3. Selbstbehalte Erstmals seit
2015 ändern sich die sogenannten Selbstbehalte. Diese
Selbstbehalte bilden den dem Unterhaltspflichtigen mindestens
zu belassenden Betrag ab. Gegenüber den Ansprüchen
minderjähriger Kinder und volljähriger unverheirateter Kinder
bis zur Vollendung des 21. Lebensjahres, die noch im Haushalt
der Eltern oder eines Elternteils leben und sich in der
allgemeinen Schulausbildung befinden, beträgt der notwendige
Selbstbehalt des nicht erwerbstätigen Unterhaltspflichtigen
960 EUR und des erwerbstätigen Unterhaltspflichtigen
1.160 EUR statt bislang 880 EUR bzw. 1.080 EUR. Der
notwendige Selbstbehalt beinhaltet Wohnkosten (Warmmiete) von
430 EUR. Der Selbstbehalt kann erhöht werden, wenn die
Wohnkosten diesen Betrag überschreiten und nicht unangemessen
sind. Sofern nicht der Mindestbedarf des
unterhaltsberechtigten Kindes betroffen ist, beträgt der dem
Unterhaltspflichtigen zu belassende Eigenbedarf mindestens
1.400 EUR statt bisher 1.300 EUR. Gegenüber Ansprüchen auf
Ehegattenunterhalt bzw. Unterhaltsansprüchen der Mutter oder
des Vaters eines nicht ehelichen Kindes beträgt der
Eigenbedarf des erwerbstätigen Unterhaltspflichtigen ab dem
01.01.2020 1.280 EUR und des nicht erwerbstätigen
Unterhaltspflichtigen 1.180 EUR.
Die Unterscheidung
zwischen erwerbstätigen und nicht erwerbstätigen
Unterhaltspflichtigen erfolgt in Anlehnung an den Beschluss
des Bundesgerichtshofs vom 16. Oktober 2019 (Aktenzeichen
XII ZB 341/17). Der Selbstbehalt gegenüber
Unterhaltsansprüchen von Eltern steigt zum 01.01.2020 von
bisher 1.800 EUR auf 2.000 EUR. Auswirkungen des sogenannten
Angehörigenentlastungsgesesetzes sind noch nicht
berücksichtigt.
4. Hintergrund der
"Düsseldorfer Tabelle" Die seit dem 1. Januar
1979 von dem Oberlandesgericht Düsseldorf herausgegebene
"Düsseldorfer Tabelle" beruht auf Koordinierungsgesprächen
aller Oberlandesgerichte und der Unterhaltskommission des
Familiengerichtstages e.V. Sie ist eine Richtlinie und
Hilfsmittel für die Bemessung des angemessenen Unterhalts im
Sinne des § 1610 BGB und wird von allen Oberlandesgerichten
zur Bestimmung des Kindesunterhalts verwandt.

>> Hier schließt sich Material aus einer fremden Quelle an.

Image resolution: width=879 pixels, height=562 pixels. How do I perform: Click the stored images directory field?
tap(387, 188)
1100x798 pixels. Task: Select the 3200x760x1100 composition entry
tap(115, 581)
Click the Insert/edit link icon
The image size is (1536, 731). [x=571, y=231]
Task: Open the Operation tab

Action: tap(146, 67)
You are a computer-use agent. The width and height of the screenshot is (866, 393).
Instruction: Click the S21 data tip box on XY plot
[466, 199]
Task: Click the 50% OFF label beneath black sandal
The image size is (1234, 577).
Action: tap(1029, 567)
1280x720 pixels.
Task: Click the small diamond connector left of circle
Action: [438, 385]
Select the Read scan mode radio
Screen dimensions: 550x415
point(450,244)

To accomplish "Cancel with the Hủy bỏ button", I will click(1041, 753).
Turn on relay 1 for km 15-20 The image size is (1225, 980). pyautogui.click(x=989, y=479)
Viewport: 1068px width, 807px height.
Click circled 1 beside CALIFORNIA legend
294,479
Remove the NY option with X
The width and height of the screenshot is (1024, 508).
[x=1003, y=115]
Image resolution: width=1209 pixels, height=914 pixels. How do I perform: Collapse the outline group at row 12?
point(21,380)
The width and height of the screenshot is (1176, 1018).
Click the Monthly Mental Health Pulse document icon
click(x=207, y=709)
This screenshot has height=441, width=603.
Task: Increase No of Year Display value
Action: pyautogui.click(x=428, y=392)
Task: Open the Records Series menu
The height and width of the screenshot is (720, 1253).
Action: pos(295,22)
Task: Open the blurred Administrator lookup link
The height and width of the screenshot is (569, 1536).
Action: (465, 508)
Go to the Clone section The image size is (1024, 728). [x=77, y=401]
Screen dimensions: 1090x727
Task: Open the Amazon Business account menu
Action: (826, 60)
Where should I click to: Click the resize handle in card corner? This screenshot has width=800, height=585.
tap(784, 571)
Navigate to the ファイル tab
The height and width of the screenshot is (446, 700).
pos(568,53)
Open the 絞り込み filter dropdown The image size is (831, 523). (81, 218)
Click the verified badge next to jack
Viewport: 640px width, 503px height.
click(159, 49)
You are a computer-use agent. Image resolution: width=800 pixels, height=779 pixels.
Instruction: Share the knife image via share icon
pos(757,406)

5. Perspektiven für 2021 Die nächste
Änderung der Düsseldorfer Tabelle wird voraussichtlich zum
1. Januar 2021 erfolgen. Nach der Mindestunterhaltsverordnung
vom 12. September 2019 wird dann der Mindestunterhalt -
für ein Kind der 1. Altersstufe auf 378 EUR, - für ein
Kind der 2. Altersstufe auf 434 EUR und - für ein Kind
der 3. Altersstufe auf 508 EUR steigen.